Give the lines again word for word, beginning with the one containing "Where should I click to: Click the empty" and ending with the last line of the material below.

------ Source records ------

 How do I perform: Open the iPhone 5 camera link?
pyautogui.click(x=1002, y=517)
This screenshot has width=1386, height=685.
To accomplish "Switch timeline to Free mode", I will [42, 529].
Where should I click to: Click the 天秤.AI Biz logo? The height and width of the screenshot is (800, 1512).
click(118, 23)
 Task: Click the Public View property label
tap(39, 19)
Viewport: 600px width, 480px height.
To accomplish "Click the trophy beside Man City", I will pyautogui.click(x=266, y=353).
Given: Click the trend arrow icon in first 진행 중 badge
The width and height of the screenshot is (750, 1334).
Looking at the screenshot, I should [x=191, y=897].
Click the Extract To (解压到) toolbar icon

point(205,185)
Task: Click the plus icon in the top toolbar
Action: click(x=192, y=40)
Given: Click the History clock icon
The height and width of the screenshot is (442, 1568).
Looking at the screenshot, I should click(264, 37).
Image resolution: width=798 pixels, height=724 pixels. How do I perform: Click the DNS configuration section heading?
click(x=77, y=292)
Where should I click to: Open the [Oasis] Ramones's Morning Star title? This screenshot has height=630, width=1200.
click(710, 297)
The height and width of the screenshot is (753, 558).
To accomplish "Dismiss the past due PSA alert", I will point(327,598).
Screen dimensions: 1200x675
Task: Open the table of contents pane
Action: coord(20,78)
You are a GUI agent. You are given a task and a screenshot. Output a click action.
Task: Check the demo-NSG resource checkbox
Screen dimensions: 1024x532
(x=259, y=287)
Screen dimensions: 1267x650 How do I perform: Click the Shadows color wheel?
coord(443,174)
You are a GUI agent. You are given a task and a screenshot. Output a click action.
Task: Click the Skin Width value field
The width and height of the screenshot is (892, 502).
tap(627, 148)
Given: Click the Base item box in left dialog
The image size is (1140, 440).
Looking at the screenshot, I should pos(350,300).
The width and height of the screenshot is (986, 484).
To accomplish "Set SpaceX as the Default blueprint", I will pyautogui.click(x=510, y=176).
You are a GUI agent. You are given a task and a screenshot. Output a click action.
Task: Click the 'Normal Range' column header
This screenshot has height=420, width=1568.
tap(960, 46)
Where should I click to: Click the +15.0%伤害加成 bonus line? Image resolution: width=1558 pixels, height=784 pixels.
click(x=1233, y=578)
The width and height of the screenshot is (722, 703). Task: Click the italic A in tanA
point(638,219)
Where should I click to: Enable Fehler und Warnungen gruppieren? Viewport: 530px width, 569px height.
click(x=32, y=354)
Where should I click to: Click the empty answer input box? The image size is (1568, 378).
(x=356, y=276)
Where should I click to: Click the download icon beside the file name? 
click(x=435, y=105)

------

## Result for this task
Where should I click to: Click the empty answer input box? The image size is (1568, 378).
(x=356, y=276)
Where should I click to: Click the download icon beside the file name? 
click(x=435, y=105)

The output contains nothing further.